My two cents
I understand the author's points and agree that there is too much money spent on questionable expensive procedures very late in life. However, I would make some counterpoints:
First of all, when you start rationing health care you end up making decisions based on actuarial figures which pigeonhole everyone into categories based primarily on age - much the same as we see happen with auto and other insurance rates. Thus, we might see a 70 year old granny denied certain procedures because statistics show that they only have a few years left to live. But what if Grandma had lived a healthy life and made responsible health decisions or what if her family had a history of being long-lived? It is not uncommon to see healthy people live well into their 80's and even into their 90's with pretty robust health. Is it fair to ration a healthy grandma's care the same as it might be to ration another grandma who had lived and eaten very unhealthily and whose body was failing on many fronts?
The biggest obstacle to providing reasonable safety nets and insurance coverage to our elderly is the way the entire health care system has been structured. Instead of looking first to nature as man has done for thousands of years and instead of teaching and rewarding good dietary and other health habits, we have a system that funnels everything into the hands of mainstream medicine and suppresses natural healing. And the system is propped up by an insurance industry who only covers the "approved" mainstream drugs and treatments.
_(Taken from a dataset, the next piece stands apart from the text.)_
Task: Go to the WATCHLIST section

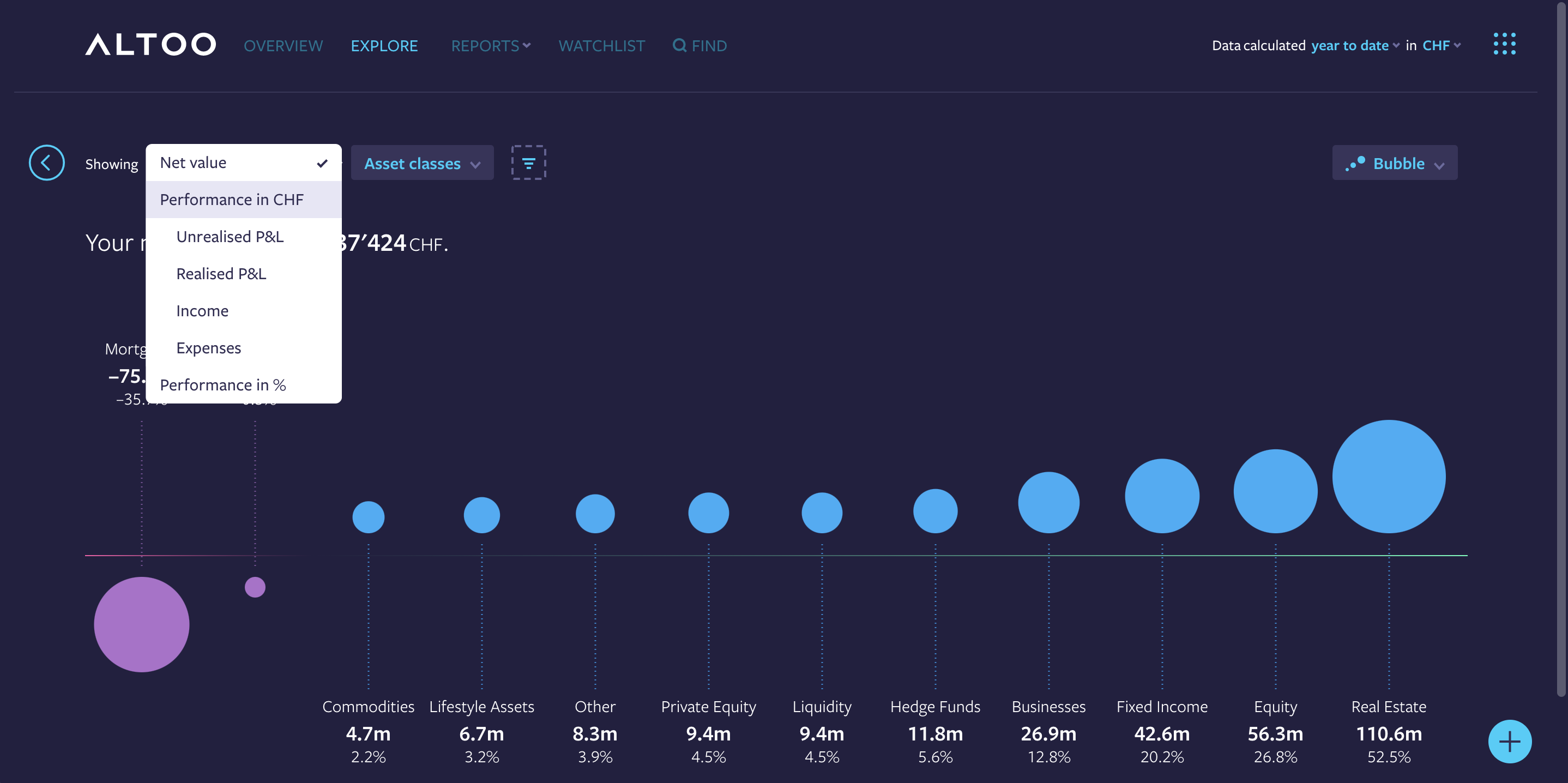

Without the props of insurance and restrictive laws and codes, the current system would collapse due to being largely unsupported on its own merits.
If we taught and rewarded good health habits, had insurance and safety nets structured to provide incentives for people who took responsibility for their health and disincentives for those who didn't (instead of robbing the healthy to reward those who refuse to take charge of their health), had people look first to nature instead of unnatural drugs that manage symptoms instead of cure, and gave people more freedom to address their own private health issues as they see fit instead of funneling them into a lifetime system of managed illness and ever increasing side effects, our health care costs would be slashed tremendously and we would not have to worry nearly so much about rationing health care to healthy grandmas.
Again, I agree that we should cut needless spending wherever possible. But I also believe that our elderly are one of our most valuable resources - one which today's me-first society has tragically neglected and ignored - and I would hate to see even more mistreatment heaped upon our elderly because of a broken system that is based on profits and control instead of healing and health freedom.
My two cents,
DQ
"The doctor of the future will give no medicine but will interest his patients in the care of the human frame, in diet and in the cause and prevention of disease."